Source data:

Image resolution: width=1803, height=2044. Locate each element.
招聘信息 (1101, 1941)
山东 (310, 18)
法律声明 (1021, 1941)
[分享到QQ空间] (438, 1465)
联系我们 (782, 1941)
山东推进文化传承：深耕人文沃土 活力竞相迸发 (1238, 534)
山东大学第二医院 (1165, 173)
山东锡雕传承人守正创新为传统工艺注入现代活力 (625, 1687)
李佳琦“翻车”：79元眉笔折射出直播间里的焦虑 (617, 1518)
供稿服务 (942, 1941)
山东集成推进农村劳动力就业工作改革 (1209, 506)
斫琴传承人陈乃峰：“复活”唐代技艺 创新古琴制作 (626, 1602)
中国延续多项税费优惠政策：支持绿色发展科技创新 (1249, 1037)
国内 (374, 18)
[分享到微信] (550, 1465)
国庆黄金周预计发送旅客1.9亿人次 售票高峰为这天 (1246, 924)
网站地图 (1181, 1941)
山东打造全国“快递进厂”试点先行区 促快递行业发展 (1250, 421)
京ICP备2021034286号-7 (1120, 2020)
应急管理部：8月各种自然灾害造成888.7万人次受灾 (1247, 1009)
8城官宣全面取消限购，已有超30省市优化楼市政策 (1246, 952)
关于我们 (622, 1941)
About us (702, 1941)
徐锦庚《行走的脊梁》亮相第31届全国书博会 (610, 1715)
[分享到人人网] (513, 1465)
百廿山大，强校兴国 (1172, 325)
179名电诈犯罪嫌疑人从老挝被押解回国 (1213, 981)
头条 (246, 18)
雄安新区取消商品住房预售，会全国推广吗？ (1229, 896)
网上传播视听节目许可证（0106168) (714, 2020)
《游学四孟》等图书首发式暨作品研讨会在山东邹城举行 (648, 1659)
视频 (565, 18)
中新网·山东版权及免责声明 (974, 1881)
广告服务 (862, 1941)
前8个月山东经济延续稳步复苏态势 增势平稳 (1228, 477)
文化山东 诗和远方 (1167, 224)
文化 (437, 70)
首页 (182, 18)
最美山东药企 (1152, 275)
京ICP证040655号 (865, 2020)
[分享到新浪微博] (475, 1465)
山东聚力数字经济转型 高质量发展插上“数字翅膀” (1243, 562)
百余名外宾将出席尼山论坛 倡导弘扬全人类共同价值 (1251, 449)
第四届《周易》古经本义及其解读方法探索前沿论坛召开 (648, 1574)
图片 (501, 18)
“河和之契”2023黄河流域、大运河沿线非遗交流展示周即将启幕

Exercise: All of the material above is to be repeated exactly.

Task result:
Image resolution: width=1803, height=2044. Locate each element.
招聘信息 (1101, 1941)
山东 (310, 18)
法律声明 (1021, 1941)
[分享到QQ空间] (438, 1465)
联系我们 (782, 1941)
山东推进文化传承：深耕人文沃土 活力竞相迸发 (1238, 534)
山东大学第二医院 (1165, 173)
山东锡雕传承人守正创新为传统工艺注入现代活力 (625, 1687)
李佳琦“翻车”：79元眉笔折射出直播间里的焦虑 (617, 1518)
供稿服务 (942, 1941)
山东集成推进农村劳动力就业工作改革 (1209, 506)
斫琴传承人陈乃峰：“复活”唐代技艺 创新古琴制作 (626, 1602)
中国延续多项税费优惠政策：支持绿色发展科技创新 (1249, 1037)
国内 (374, 18)
[分享到微信] (550, 1465)
国庆黄金周预计发送旅客1.9亿人次 售票高峰为这天 (1246, 924)
网站地图 (1181, 1941)
山东打造全国“快递进厂”试点先行区 促快递行业发展 (1250, 421)
京ICP备2021034286号-7 (1120, 2020)
应急管理部：8月各种自然灾害造成888.7万人次受灾 (1247, 1009)
8城官宣全面取消限购，已有超30省市优化楼市政策 (1246, 952)
关于我们 (622, 1941)
About us (702, 1941)
徐锦庚《行走的脊梁》亮相第31届全国书博会 (610, 1715)
[分享到人人网] (513, 1465)
百廿山大，强校兴国 (1172, 325)
179名电诈犯罪嫌疑人从老挝被押解回国 (1213, 981)
头条 (246, 18)
雄安新区取消商品住房预售，会全国推广吗？ (1229, 896)
网上传播视听节目许可证（0106168) (714, 2020)
《游学四孟》等图书首发式暨作品研讨会在山东邹城举行 (648, 1659)
视频 (565, 18)
中新网·山东版权及免责声明 (974, 1881)
广告服务 (862, 1941)
前8个月山东经济延续稳步复苏态势 增势平稳 (1228, 477)
文化山东 诗和远方 (1167, 224)
文化 (437, 70)
首页 (182, 18)
最美山东药企 (1152, 275)
京ICP证040655号 (865, 2020)
[分享到新浪微博] (475, 1465)
山东聚力数字经济转型 高质量发展插上“数字翅膀” (1243, 562)
百余名外宾将出席尼山论坛 倡导弘扬全人类共同价值 (1251, 449)
第四届《周易》古经本义及其解读方法探索前沿论坛召开 (648, 1574)
图片 (501, 18)
“河和之契”2023黄河流域、大运河沿线非遗交流展示周即将启幕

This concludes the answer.